Quizá habría sido más fácil sustituir “senilidad” por “no-enfermedad” para clasificar a aquellos que mueren de viejos. Así al menos se habría evitado crispar el ambiente. O a lo mejor lo que hay que conseguir es que disminuya la susceptibilidad a la crispación. ¿No podemos entender que se trata de una cuestión procedimental que nada tiene que ver con la consideración real de los mayores como enfermos? ¿No somos nosotros mismos, los que escribimos sobre esto, lo retorcemos y le damos pábulo, los que hacemos que esa asociación administrativa se traslade a la sociedad? ¿Qué ciudadano de a pie se habría dado cuenta de este detalle si no estuviésemos dándole tanta importancia? Algunas veces nuestras causas son loables, pero nuestros métodos no conducen sino a lo contrario de aquello que perseguimos.
No sé ustedes, pero yo quiero morir de vieja. Me da igual si esto se considera muerte por enfermedad o no en términos prácticos. Ahora bien, lo que no me gustaría es llegar a ese punto bajo la condición de que durante los últimos años de mi vida se me considere una enferma (más aún que a cualquier otra persona) porque estoy en la etapa de vejez. Si esto puede pasar a causa de un cambio de nomenclatura en el CIE-11, es algo que no tengo nada claro.
Comprendo el miedo a que esta torpeza de la OMS ayude a enquistar una percepción de la vejez que ya de por sí es negativa y que está costando mucho esfuerzo disipar en nuestra sociedad. Pero también considero que tenemos que respirar hondo de vez en cuando en esta cruzada contra el lenguaje. Que se incluya la palabra “vejez” en un catálogo de enfermedades no la convierte de hecho en una enfermedad. Que le demos un poder soberano a las palabras sí puede acabar colocándonos en ese brete.
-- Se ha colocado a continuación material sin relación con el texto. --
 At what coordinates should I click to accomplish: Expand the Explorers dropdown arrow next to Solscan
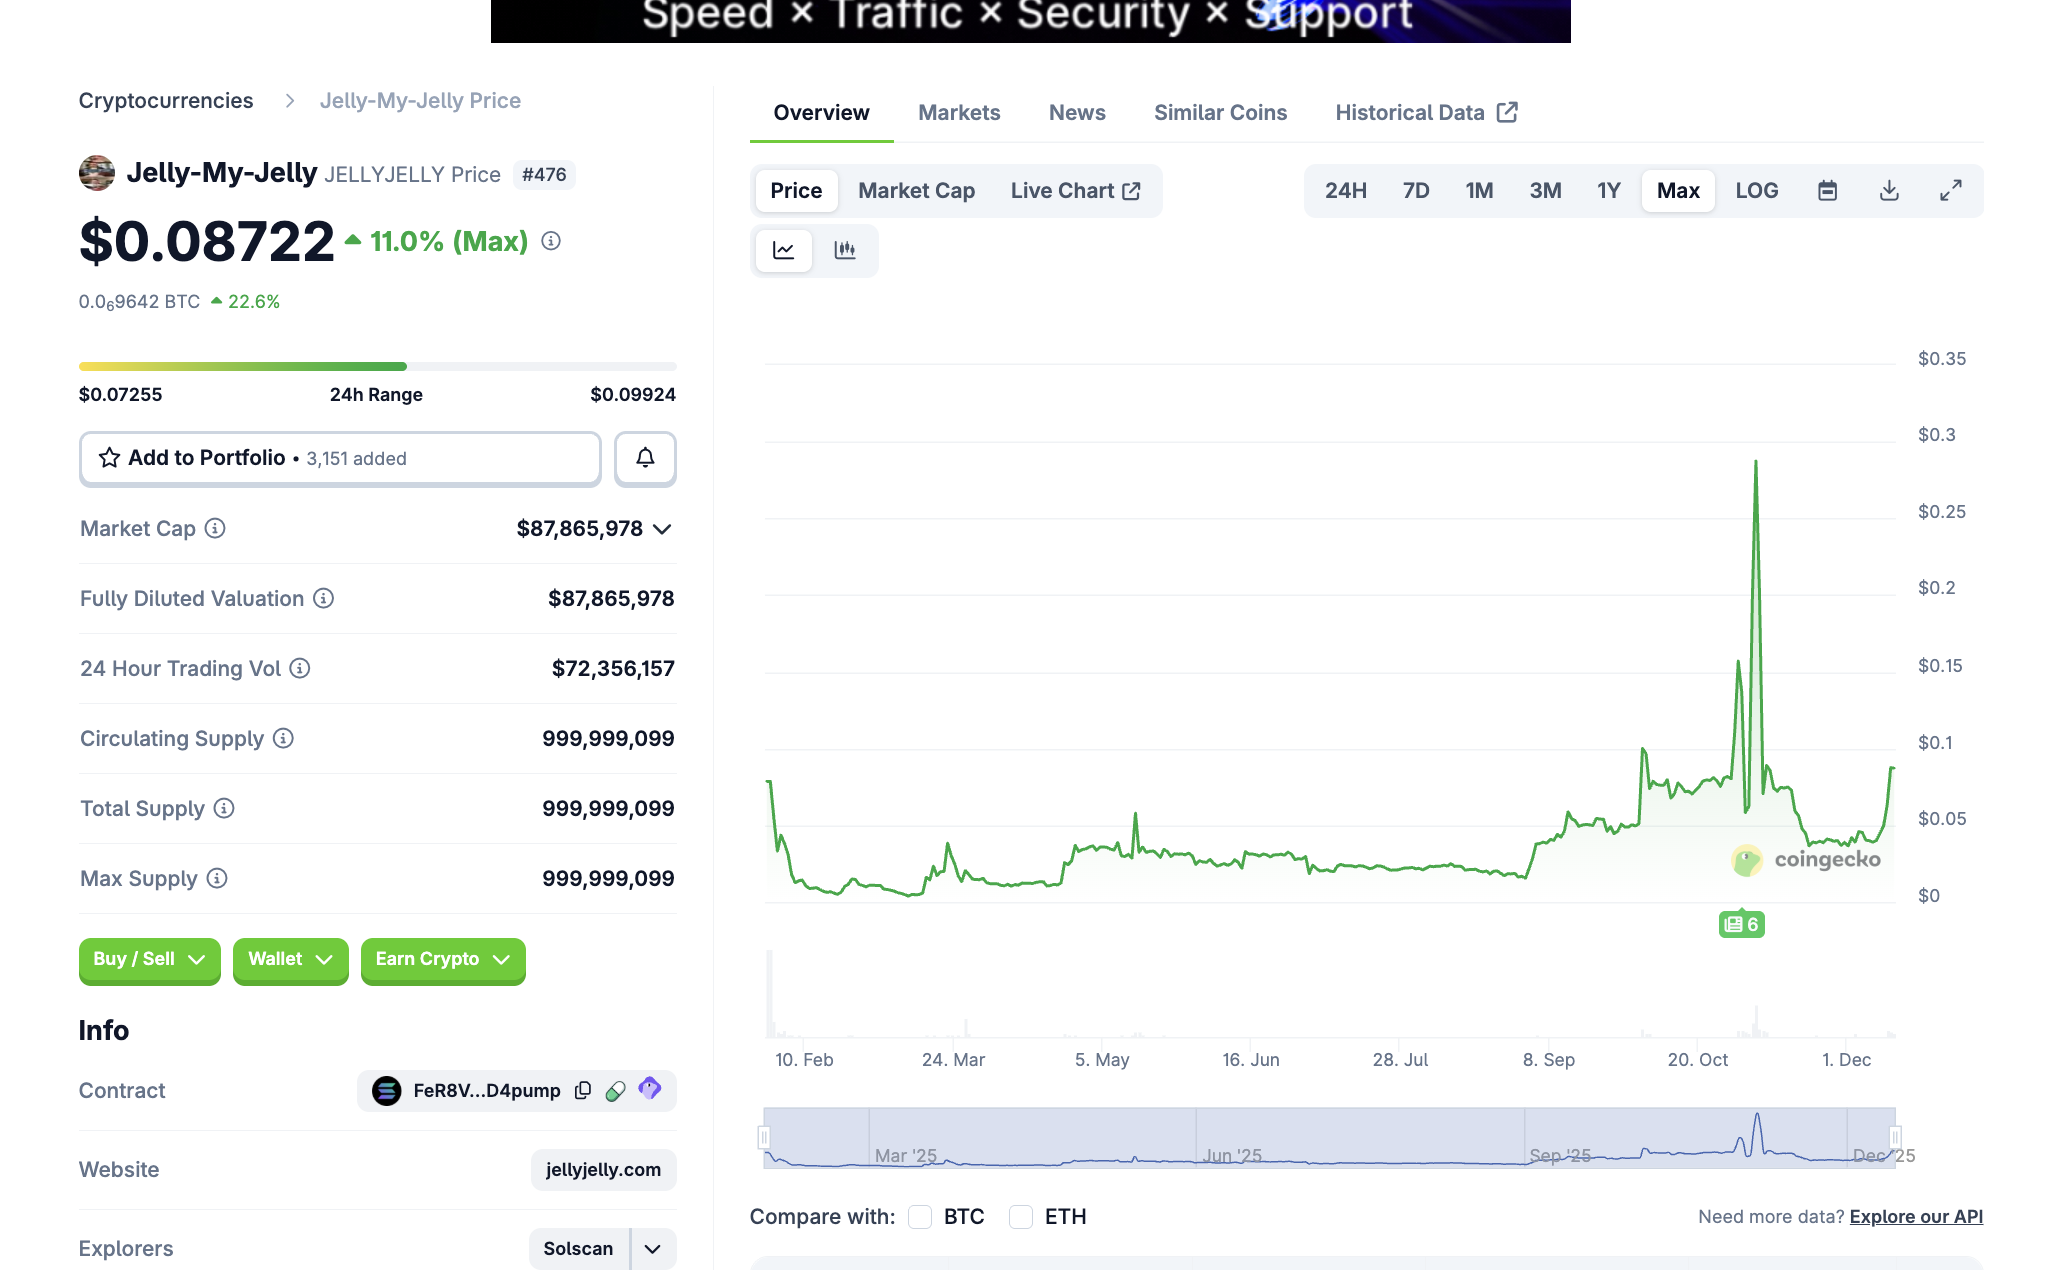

Piénselo bien. La OMS nos acercó a todos al plano de la enfermedad hace setenta años al definir la salud como ausencia total de malestar e inexistencia de carencia. Sin embargo, sabemos que esto no nos convierte en enfermos crónicos y que una simple definición no legitima un diagnóstico ni su consecuente tratamiento. En la siguiente década, el DSM nos elevó a todos al estatus de enfermos mentales y, a pesar de ello, la mayoría seguimos diferenciando entre un malestar pasajero y un problema real que demanda atención profesional. A pesar de lo que digan los conceptos, somos capaces de distinguir lo que es enfermedad de lo que no. Un poco de educación, en lugar de tanta convulsión, debería bastar para separar realidad de ficción.